» **Aim of the task**
Restate, word for word, each record that follows.

» **Data records**
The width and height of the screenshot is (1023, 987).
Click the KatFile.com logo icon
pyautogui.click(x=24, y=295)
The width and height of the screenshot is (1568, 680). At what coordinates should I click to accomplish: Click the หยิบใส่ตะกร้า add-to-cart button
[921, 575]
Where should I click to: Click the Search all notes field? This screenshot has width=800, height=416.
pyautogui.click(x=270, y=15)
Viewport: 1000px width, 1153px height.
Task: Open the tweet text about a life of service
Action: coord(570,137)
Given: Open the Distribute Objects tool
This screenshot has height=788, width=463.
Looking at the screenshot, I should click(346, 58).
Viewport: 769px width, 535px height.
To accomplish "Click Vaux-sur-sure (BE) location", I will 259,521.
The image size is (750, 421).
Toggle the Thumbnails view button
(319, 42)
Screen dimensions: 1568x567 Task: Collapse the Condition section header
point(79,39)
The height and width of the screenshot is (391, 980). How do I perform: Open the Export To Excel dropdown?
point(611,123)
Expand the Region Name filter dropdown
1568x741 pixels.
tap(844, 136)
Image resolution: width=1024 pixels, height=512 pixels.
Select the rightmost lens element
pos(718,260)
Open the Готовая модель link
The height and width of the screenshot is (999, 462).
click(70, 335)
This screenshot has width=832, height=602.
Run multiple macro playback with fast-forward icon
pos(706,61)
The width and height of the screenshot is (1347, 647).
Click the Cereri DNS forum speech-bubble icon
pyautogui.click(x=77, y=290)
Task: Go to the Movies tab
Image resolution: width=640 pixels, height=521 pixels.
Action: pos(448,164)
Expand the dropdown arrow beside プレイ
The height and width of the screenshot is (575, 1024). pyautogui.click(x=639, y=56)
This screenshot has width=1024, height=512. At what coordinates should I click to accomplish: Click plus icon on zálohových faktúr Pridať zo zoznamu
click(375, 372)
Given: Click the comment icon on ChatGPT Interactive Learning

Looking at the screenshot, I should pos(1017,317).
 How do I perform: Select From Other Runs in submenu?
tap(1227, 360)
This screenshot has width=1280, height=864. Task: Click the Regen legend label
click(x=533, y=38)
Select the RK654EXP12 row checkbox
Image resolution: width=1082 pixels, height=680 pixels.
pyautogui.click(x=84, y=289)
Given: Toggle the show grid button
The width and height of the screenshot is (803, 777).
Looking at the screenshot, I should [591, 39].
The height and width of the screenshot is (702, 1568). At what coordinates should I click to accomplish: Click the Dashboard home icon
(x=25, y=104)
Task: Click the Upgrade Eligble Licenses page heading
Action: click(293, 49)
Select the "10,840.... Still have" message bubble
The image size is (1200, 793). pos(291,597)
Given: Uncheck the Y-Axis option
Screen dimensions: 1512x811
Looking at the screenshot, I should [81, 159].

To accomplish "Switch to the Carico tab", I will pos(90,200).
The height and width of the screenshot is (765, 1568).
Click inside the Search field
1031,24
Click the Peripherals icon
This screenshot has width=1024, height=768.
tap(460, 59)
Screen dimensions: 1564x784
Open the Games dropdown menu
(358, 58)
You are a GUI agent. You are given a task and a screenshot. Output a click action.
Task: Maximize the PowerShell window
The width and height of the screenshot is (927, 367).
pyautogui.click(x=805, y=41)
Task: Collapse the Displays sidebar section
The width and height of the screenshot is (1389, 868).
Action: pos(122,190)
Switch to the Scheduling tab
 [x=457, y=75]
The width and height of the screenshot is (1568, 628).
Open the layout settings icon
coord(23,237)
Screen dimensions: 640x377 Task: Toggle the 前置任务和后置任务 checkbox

» **Final answer**
The width and height of the screenshot is (1023, 987).
Click the KatFile.com logo icon
pyautogui.click(x=24, y=295)
The width and height of the screenshot is (1568, 680). At what coordinates should I click to accomplish: Click the หยิบใส่ตะกร้า add-to-cart button
[921, 575]
Where should I click to: Click the Search all notes field? This screenshot has width=800, height=416.
pyautogui.click(x=270, y=15)
Viewport: 1000px width, 1153px height.
Task: Open the tweet text about a life of service
Action: coord(570,137)
Given: Open the Distribute Objects tool
This screenshot has height=788, width=463.
Looking at the screenshot, I should click(346, 58).
Viewport: 769px width, 535px height.
To accomplish "Click Vaux-sur-sure (BE) location", I will 259,521.
The image size is (750, 421).
Toggle the Thumbnails view button
(319, 42)
Screen dimensions: 1568x567 Task: Collapse the Condition section header
point(79,39)
The height and width of the screenshot is (391, 980). How do I perform: Open the Export To Excel dropdown?
point(611,123)
Expand the Region Name filter dropdown
1568x741 pixels.
tap(844, 136)
Image resolution: width=1024 pixels, height=512 pixels.
Select the rightmost lens element
pos(718,260)
Open the Готовая модель link
The height and width of the screenshot is (999, 462).
click(70, 335)
This screenshot has width=832, height=602.
Run multiple macro playback with fast-forward icon
pos(706,61)
The width and height of the screenshot is (1347, 647).
Click the Cereri DNS forum speech-bubble icon
pyautogui.click(x=77, y=290)
Task: Go to the Movies tab
Image resolution: width=640 pixels, height=521 pixels.
Action: pos(448,164)
Expand the dropdown arrow beside プレイ
The height and width of the screenshot is (575, 1024). pyautogui.click(x=639, y=56)
This screenshot has width=1024, height=512. At what coordinates should I click to accomplish: Click plus icon on zálohových faktúr Pridať zo zoznamu
click(375, 372)
Given: Click the comment icon on ChatGPT Interactive Learning

Looking at the screenshot, I should pos(1017,317).
 How do I perform: Select From Other Runs in submenu?
tap(1227, 360)
This screenshot has width=1280, height=864. Task: Click the Regen legend label
click(x=533, y=38)
Select the RK654EXP12 row checkbox
Image resolution: width=1082 pixels, height=680 pixels.
pyautogui.click(x=84, y=289)
Given: Toggle the show grid button
The width and height of the screenshot is (803, 777).
Looking at the screenshot, I should [591, 39].
The height and width of the screenshot is (702, 1568). At what coordinates should I click to accomplish: Click the Dashboard home icon
(x=25, y=104)
Task: Click the Upgrade Eligble Licenses page heading
Action: click(293, 49)
Select the "10,840.... Still have" message bubble
The image size is (1200, 793). pos(291,597)
Given: Uncheck the Y-Axis option
Screen dimensions: 1512x811
Looking at the screenshot, I should [81, 159].

To accomplish "Switch to the Carico tab", I will pos(90,200).
The height and width of the screenshot is (765, 1568).
Click inside the Search field
1031,24
Click the Peripherals icon
This screenshot has width=1024, height=768.
tap(460, 59)
Screen dimensions: 1564x784
Open the Games dropdown menu
(358, 58)
You are a GUI agent. You are given a task and a screenshot. Output a click action.
Task: Maximize the PowerShell window
The width and height of the screenshot is (927, 367).
pyautogui.click(x=805, y=41)
Task: Collapse the Displays sidebar section
The width and height of the screenshot is (1389, 868).
Action: pos(122,190)
Switch to the Scheduling tab
 [x=457, y=75]
The width and height of the screenshot is (1568, 628).
Open the layout settings icon
coord(23,237)
Screen dimensions: 640x377 Task: Toggle the 前置任务和后置任务 checkbox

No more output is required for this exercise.